> **Your task**
Copy out exactly the lines from the first line of the material below through the line containing "Task: Open the リアルタイム tab", and nothing beyond them.

+ + + +

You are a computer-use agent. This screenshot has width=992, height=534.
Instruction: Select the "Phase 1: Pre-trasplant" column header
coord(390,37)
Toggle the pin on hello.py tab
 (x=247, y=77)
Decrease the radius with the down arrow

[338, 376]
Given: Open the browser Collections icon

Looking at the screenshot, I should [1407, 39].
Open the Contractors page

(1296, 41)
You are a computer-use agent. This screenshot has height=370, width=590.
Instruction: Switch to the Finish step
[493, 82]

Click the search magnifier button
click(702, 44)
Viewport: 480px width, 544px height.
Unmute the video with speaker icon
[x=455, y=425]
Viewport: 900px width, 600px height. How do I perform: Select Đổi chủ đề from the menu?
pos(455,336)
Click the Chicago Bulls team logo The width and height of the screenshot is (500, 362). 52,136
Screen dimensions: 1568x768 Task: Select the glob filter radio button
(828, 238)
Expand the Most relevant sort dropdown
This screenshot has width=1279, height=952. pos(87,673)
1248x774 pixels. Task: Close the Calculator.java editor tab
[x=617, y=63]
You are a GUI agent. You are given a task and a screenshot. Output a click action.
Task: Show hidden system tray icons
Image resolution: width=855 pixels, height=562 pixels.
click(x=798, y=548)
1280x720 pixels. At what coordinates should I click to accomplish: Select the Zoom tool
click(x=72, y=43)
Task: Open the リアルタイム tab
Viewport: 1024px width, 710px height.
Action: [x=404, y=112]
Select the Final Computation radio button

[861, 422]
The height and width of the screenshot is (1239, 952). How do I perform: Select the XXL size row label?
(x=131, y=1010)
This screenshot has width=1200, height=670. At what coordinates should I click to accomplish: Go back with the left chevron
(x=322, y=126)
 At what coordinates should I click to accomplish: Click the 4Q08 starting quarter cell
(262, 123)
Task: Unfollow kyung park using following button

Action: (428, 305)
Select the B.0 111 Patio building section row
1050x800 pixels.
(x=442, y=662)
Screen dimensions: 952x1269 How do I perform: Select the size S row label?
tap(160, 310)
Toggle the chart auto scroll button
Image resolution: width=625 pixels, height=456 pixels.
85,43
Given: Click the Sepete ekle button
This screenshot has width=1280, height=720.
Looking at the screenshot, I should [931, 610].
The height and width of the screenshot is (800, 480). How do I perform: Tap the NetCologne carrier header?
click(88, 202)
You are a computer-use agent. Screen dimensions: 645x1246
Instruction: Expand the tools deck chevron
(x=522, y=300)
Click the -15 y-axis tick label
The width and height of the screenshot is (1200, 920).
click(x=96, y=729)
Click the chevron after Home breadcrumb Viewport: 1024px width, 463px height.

+ + + +

> **Exercise output**
You are a computer-use agent. This screenshot has width=992, height=534.
Instruction: Select the "Phase 1: Pre-trasplant" column header
coord(390,37)
Toggle the pin on hello.py tab
 (x=247, y=77)
Decrease the radius with the down arrow

[338, 376]
Given: Open the browser Collections icon

Looking at the screenshot, I should [1407, 39].
Open the Contractors page

(1296, 41)
You are a computer-use agent. This screenshot has height=370, width=590.
Instruction: Switch to the Finish step
[493, 82]

Click the search magnifier button
click(702, 44)
Viewport: 480px width, 544px height.
Unmute the video with speaker icon
[x=455, y=425]
Viewport: 900px width, 600px height. How do I perform: Select Đổi chủ đề from the menu?
pos(455,336)
Click the Chicago Bulls team logo The width and height of the screenshot is (500, 362). 52,136
Screen dimensions: 1568x768 Task: Select the glob filter radio button
(828, 238)
Expand the Most relevant sort dropdown
This screenshot has width=1279, height=952. pos(87,673)
1248x774 pixels. Task: Close the Calculator.java editor tab
[x=617, y=63]
You are a GUI agent. You are given a task and a screenshot. Output a click action.
Task: Show hidden system tray icons
Image resolution: width=855 pixels, height=562 pixels.
click(x=798, y=548)
1280x720 pixels. At what coordinates should I click to accomplish: Select the Zoom tool
click(x=72, y=43)
Task: Open the リアルタイム tab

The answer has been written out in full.